More and more firms get this. They’re surmising that to build efficient, low risk and highly valuable businesses – ones that are set up to deliver better experiences for their customers – they need a fundamentally more productive outfit, which cuts unnecessary technology bloat out of the picture.
For example, this year we’ve seen Fairstone work with FNZ, Ascot Lloyd link up with SS&C, and Söderberg partner with us at Seccl to try and build a better future. I’m not party to the finer detail of all these arrangements (or how they’re going), but I do know the motivation for each was much less about capturing a few basis points and much, much more about building a drastically more efficient business.
Elsewhere, we’re starting to see innovations emerge that challenge the very idea of a standalone platform.
We’re starting to see innovations emerge that challenge the very idea of a standalone platform
I have an enormous conflict of interest in this point (as Seccl is involved), but the springtime launch of the Timeline platform felt like a material step forward in end-to-end automation – promising to create a seamless platform experience that meets planners where they work. Let’s hope the SS&C/Intelliflo WealthLink proposition delivers in a similar way.
I suspect we’ll see a lot more of this kind of thing, as it becomes easier to connect the various technologies around the sector.
The possibilities are super-exciting, but we should also tread with caution. For all the talk about APIs and connectivity, the substantial majority of sector integrations are clunky, fragile and expensive to maintain. In most cases, this is because the integration ‘layer’ has been bolted on top of the underlying technology as an afterthought.
As well as surfacing only a portion of the overall capability, it’s essentially ‘middleware’ – exposed to changes on either side of the integration, with all the stability challenges and long-term maintenance costs that brings.

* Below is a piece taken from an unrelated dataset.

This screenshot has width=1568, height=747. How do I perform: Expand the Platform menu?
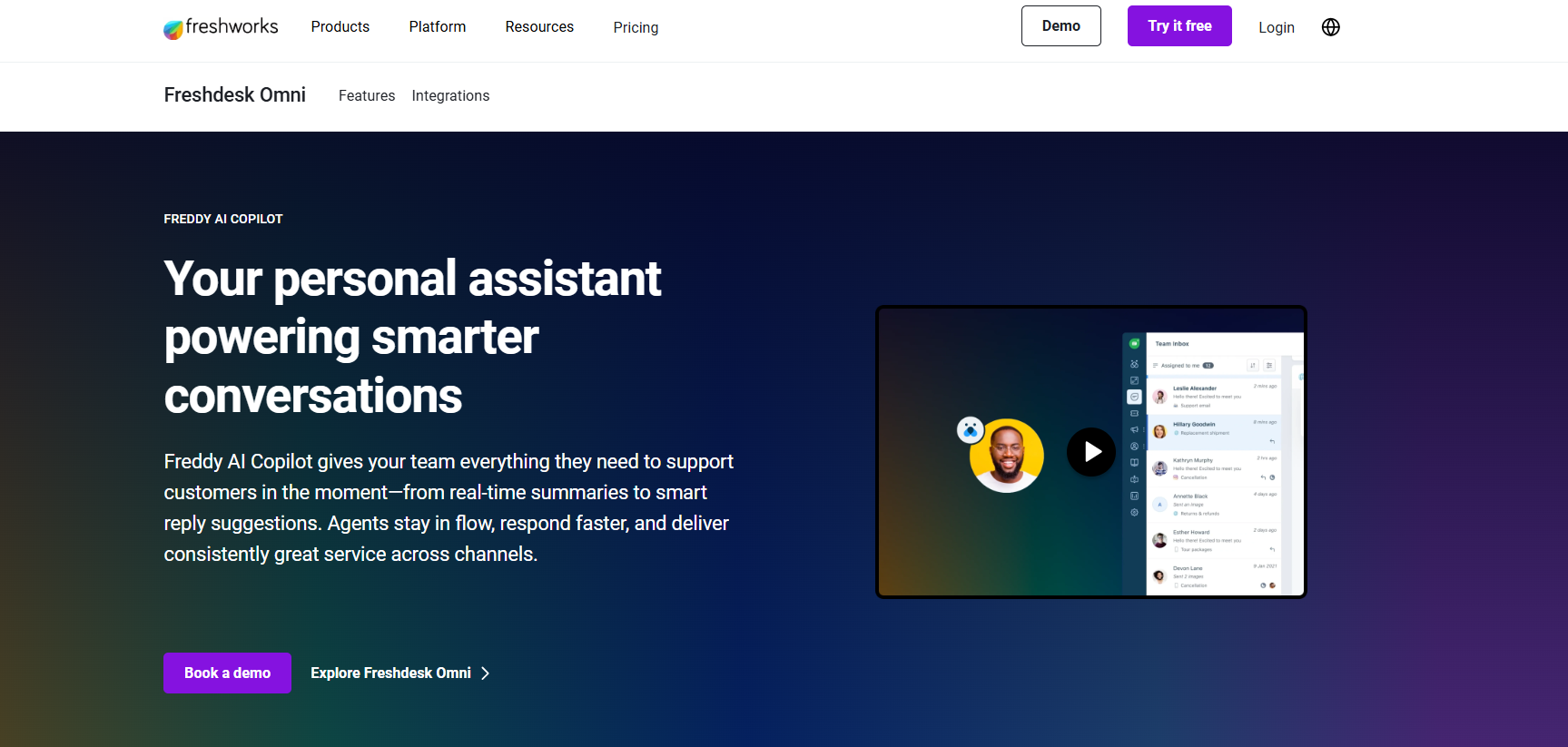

Platform technologies will need to become connectivity-first, not connectivity-second, if they are to have enduring relevance
Cautionary tale to one side, more modern and genuinely API-first players – firms like Moneyinfo and Plannr – are starting to showcase the sizeable breakthroughs in terms of time to market, implementation costs and end-to-end gains this connectivity provides.
This is where the action is and platform technologies will need to become connectivity-first, not connectivity-second, if they are to have enduring relevance. The advice sector’s medium-term economics won’t support looseness here, as costs continue to come under pressure along the chain.
Even beyond the economics, it seems important the online (web or app-based) client journeys rapidly rise to the bar set by other sectors, or even elsewhere in financial services (look at modern digital banking’s capabilities and compare those to the typical advice journey).
It’s not just about improving service levels or driving operational performance but transforming client experience, too. The advice firms who deliver real-time responses to customer instructions will generate greater trust and confidence in their business, while those relying on junk and old-school processes will head in the opposite direction.
I wouldn’t underestimate the good that can come from such a well-informed, strongly-disciplined and customer-aligned group
Simply because a scanned PDF was just about OK in 2018 and the Covid-triggered introduction of digital signatures helped regain some relevance, doesn’t mean such tools are acceptable now, or will remain so into the future.
In other words, 2024 closes with a platform sector in transition. Perhaps to underscore the point, we recently saw the establishment of the UK Platforms Association, a new trade body for the sector. Such organisations are often derided, dismissed or (at best) tolerated, but I wouldn’t underestimate the good that can come from such a well-informed, strongly-disciplined and customer-aligned group.
Platforms have a hugely significant role in underpinning and enabling end-to-end efficiency – one it’s important the sector respects.